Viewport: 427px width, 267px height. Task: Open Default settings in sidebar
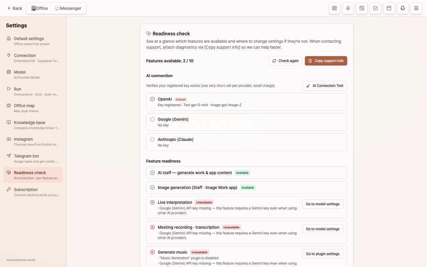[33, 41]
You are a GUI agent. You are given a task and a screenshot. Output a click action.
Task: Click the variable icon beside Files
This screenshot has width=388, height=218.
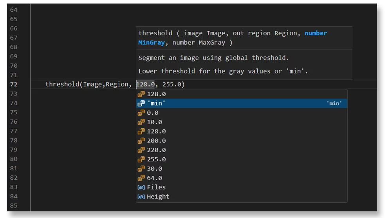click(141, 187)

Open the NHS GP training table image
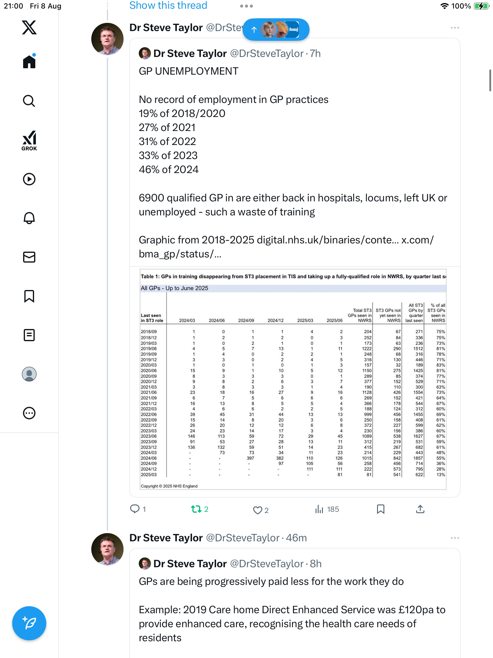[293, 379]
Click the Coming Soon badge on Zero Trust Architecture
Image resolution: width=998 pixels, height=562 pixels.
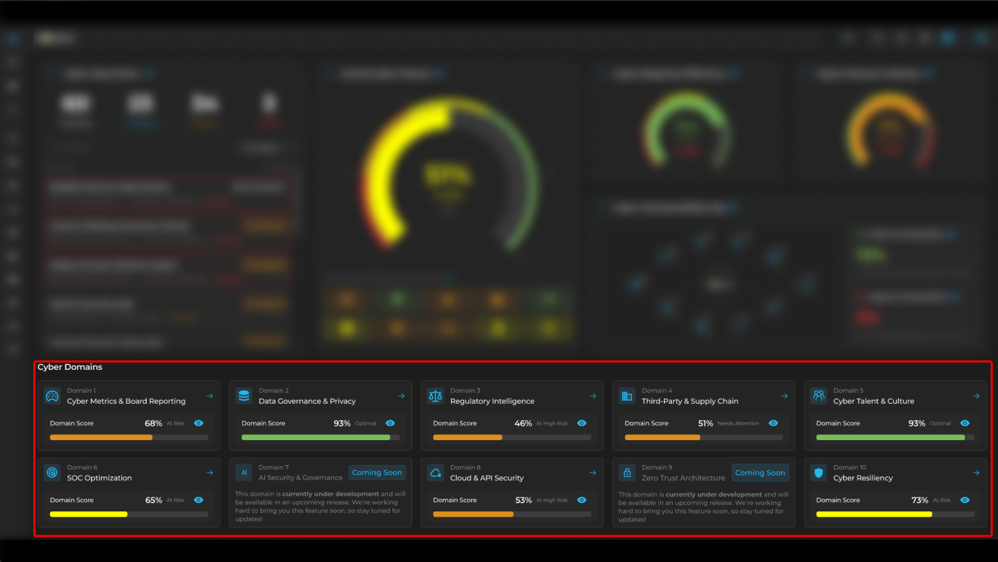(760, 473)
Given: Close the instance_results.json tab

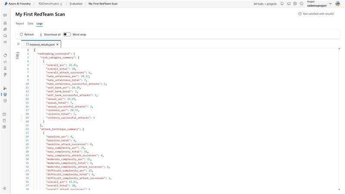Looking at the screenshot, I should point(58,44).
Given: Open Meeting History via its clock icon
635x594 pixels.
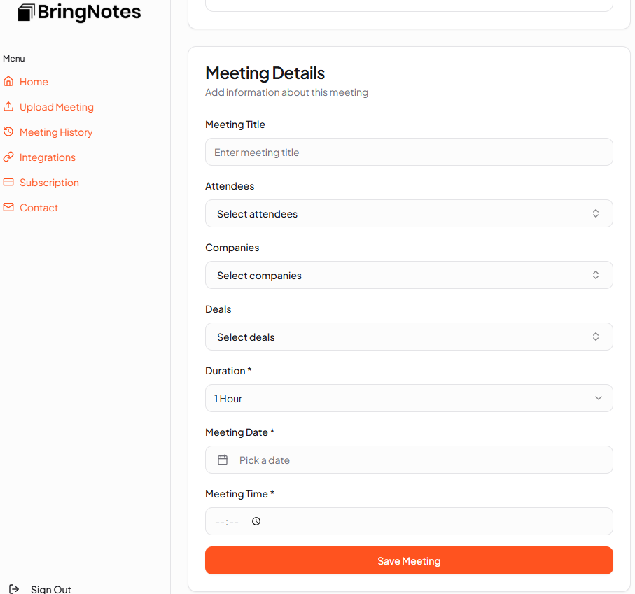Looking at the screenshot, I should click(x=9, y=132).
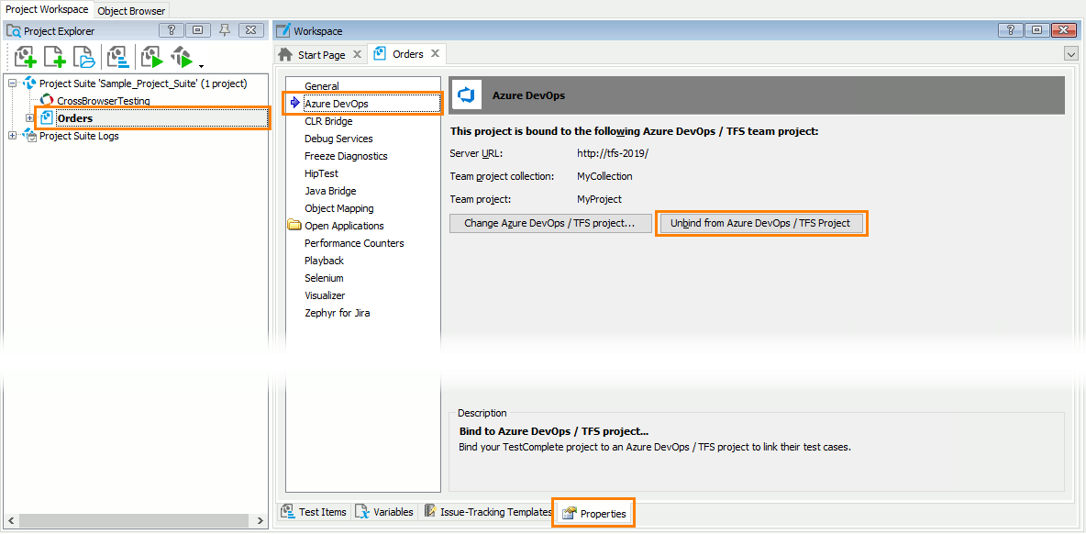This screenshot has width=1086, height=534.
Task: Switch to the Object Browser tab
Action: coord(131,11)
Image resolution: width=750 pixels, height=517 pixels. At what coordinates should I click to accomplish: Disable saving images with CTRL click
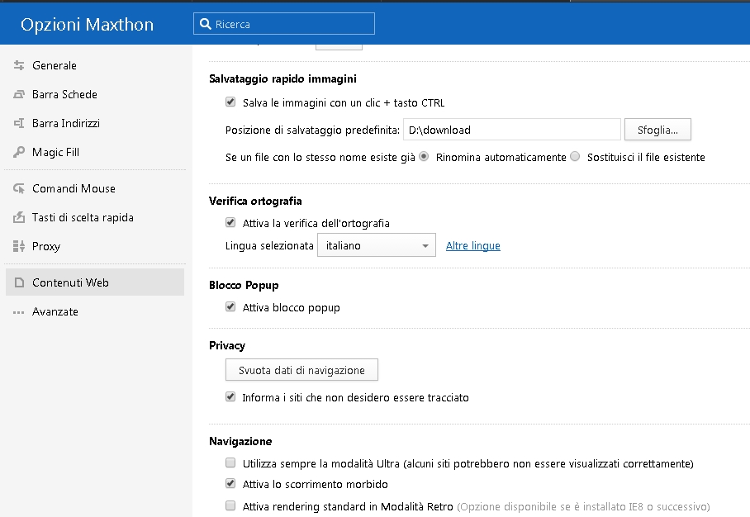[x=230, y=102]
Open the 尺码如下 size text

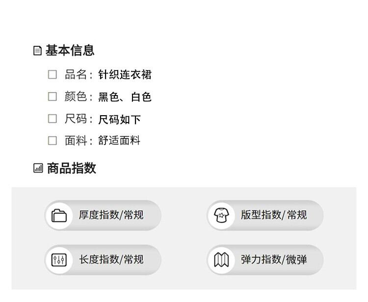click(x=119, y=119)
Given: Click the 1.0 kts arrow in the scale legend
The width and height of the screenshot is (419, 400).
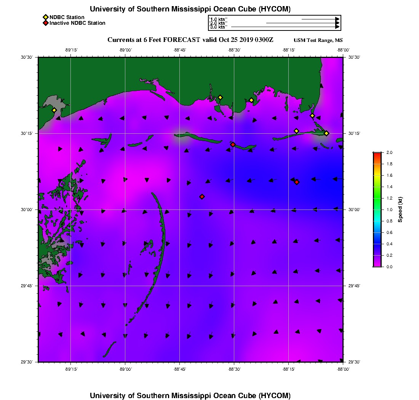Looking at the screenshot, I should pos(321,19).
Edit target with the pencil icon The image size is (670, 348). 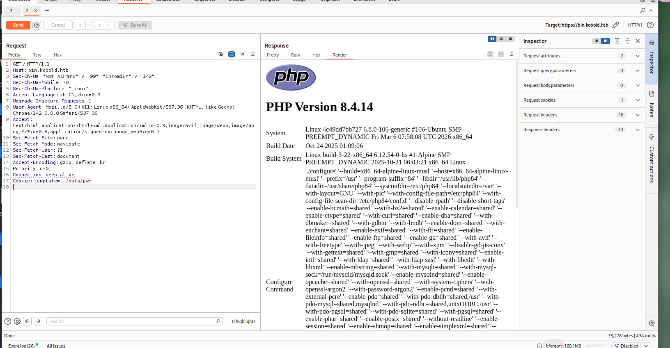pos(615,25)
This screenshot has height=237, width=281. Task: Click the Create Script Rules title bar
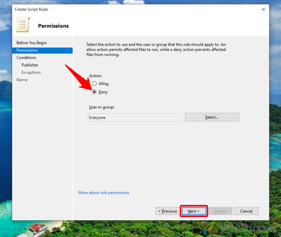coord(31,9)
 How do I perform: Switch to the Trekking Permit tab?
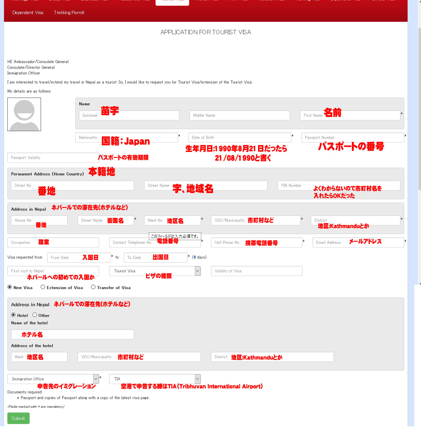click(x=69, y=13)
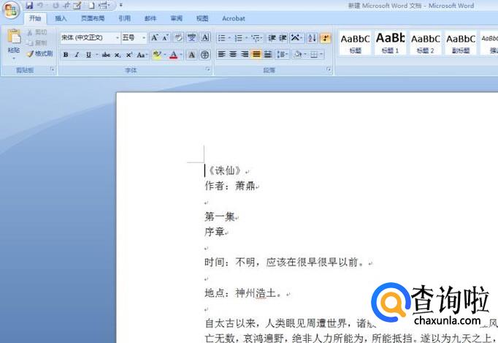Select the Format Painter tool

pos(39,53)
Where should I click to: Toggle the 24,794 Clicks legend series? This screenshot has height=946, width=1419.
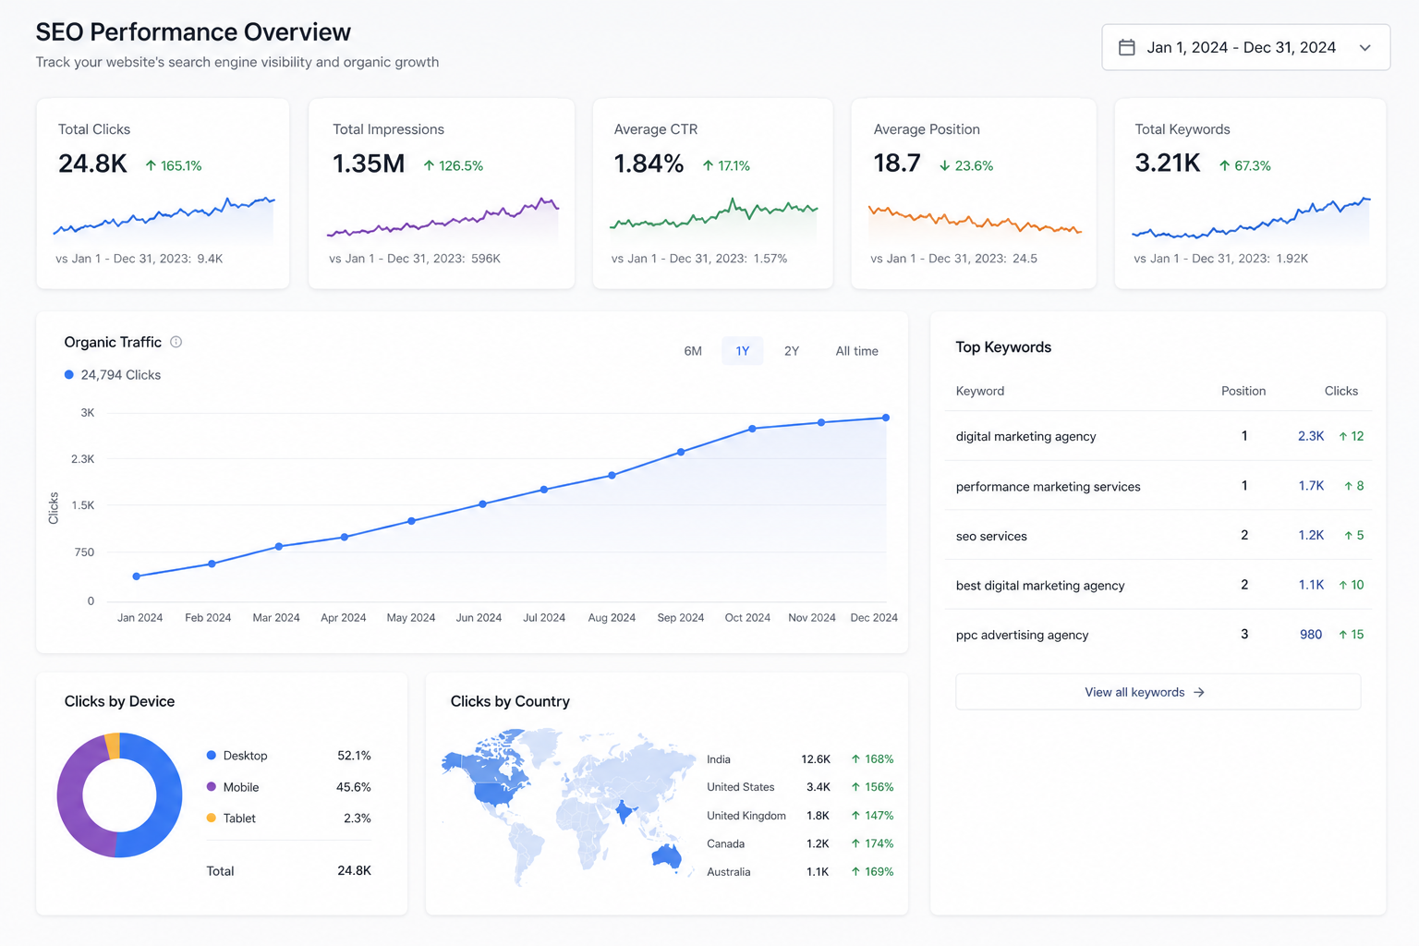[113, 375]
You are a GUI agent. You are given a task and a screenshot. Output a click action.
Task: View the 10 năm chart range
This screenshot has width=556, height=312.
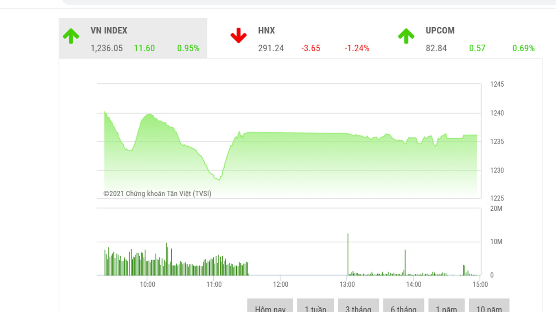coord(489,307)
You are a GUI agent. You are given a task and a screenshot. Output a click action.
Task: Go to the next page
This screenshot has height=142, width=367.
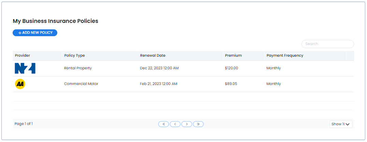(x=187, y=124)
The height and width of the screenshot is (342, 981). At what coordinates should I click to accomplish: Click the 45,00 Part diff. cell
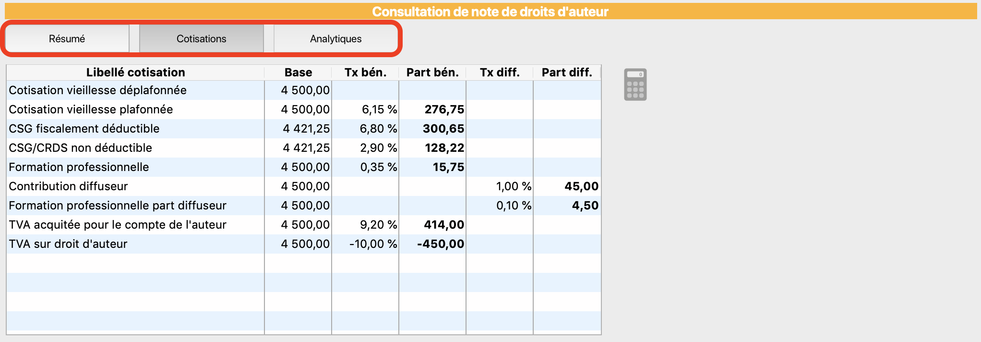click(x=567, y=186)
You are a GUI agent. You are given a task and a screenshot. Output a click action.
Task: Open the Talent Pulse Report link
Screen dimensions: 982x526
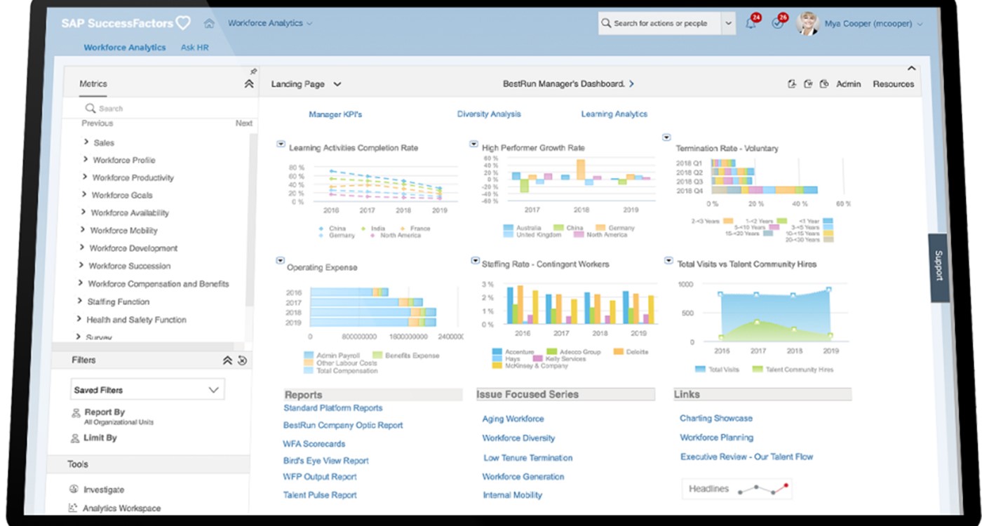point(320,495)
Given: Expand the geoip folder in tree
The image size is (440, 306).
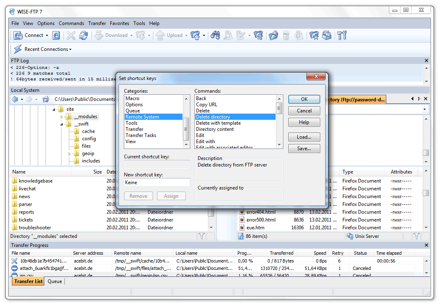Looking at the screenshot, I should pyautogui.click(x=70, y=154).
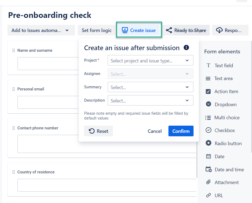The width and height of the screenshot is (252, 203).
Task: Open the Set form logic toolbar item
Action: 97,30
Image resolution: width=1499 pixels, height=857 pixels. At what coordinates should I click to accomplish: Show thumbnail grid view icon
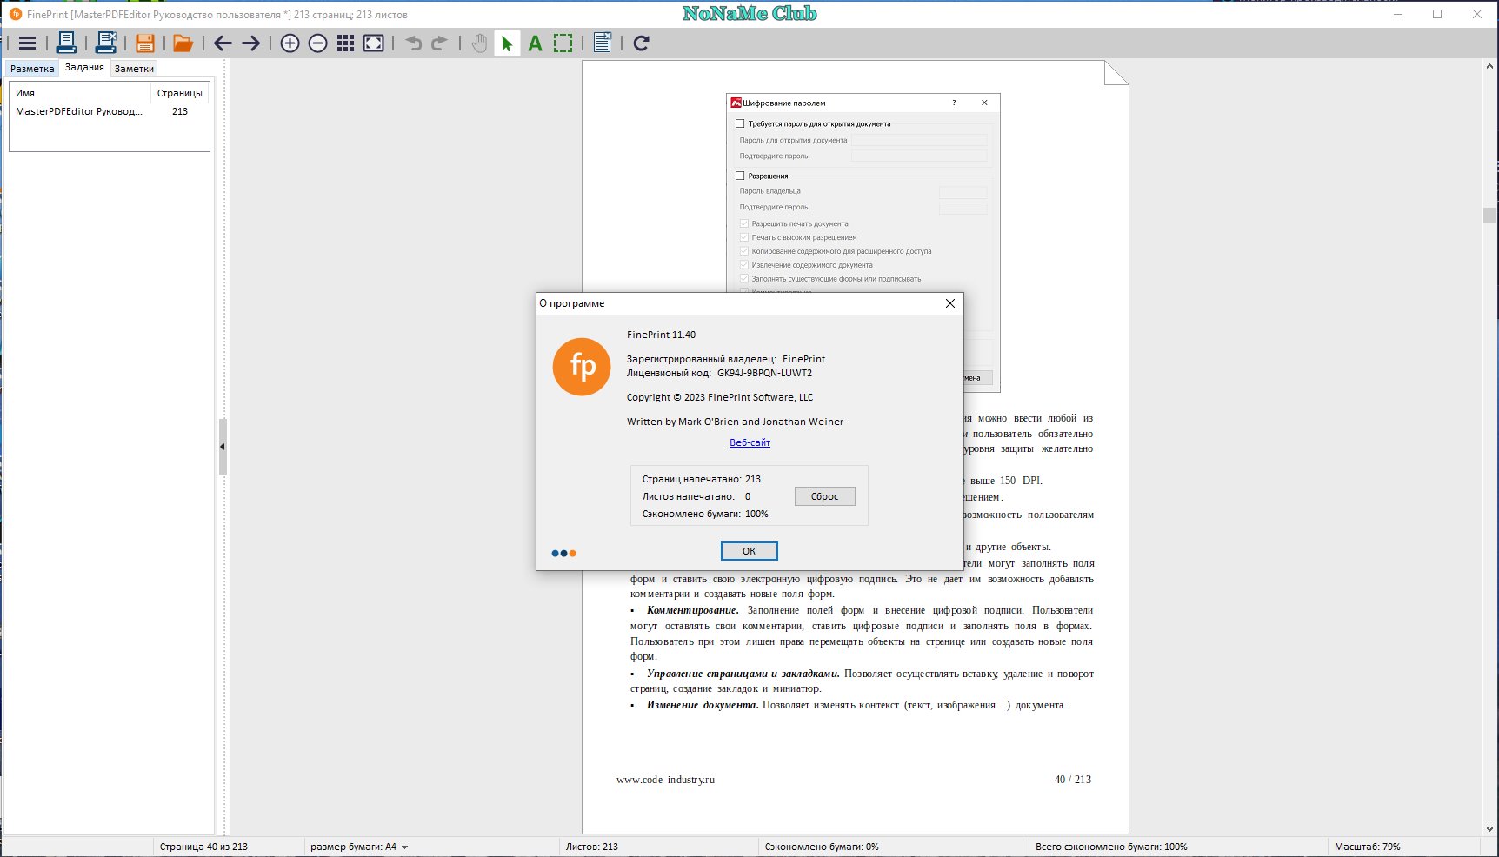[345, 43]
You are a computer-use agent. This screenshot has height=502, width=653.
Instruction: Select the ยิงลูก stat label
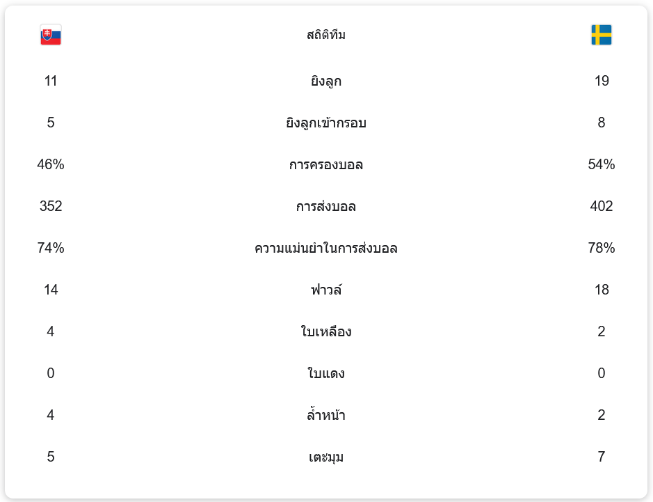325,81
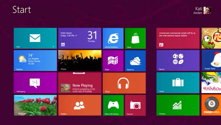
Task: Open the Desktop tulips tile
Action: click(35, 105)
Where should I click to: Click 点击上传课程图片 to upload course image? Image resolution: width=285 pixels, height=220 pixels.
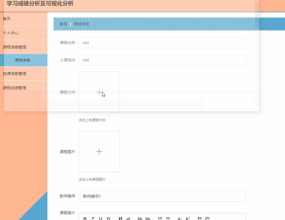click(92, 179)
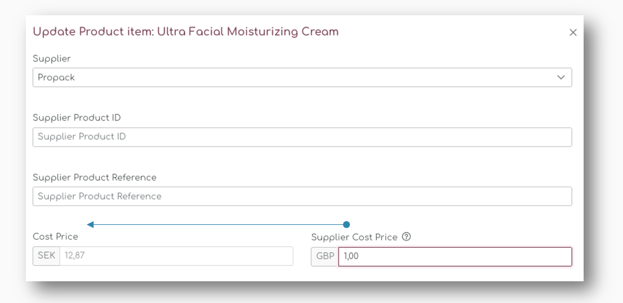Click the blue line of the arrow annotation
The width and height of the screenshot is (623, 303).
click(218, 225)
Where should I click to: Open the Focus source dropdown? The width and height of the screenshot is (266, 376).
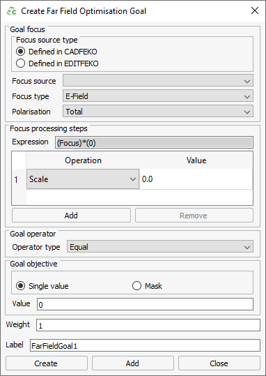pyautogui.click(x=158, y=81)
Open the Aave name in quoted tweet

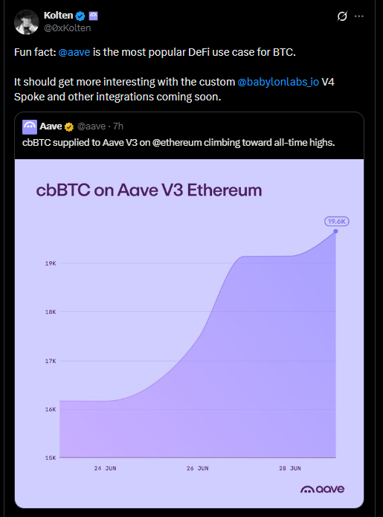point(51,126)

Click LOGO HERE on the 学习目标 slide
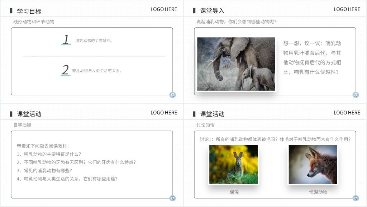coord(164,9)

──────────────────────────────

The task →
Reproduce the data above exactly, but only from the line containing "Screen dimensions: 982x526" through the line containing "You are a computer-use". Omit all pictures.

Result of the task →
Screen dimensions: 982x526
point(320,495)
Given: Expand the geoip folder in tree
The image size is (440, 306).
Looking at the screenshot, I should pyautogui.click(x=70, y=154).
The width and height of the screenshot is (252, 203).
Task: Open the Set form logic toolbar item
Action: 97,30
Image resolution: width=1499 pixels, height=857 pixels. At what coordinates should I click to accomplish: Show thumbnail grid view icon
[345, 43]
You are a computer-use agent. This screenshot has height=502, width=653.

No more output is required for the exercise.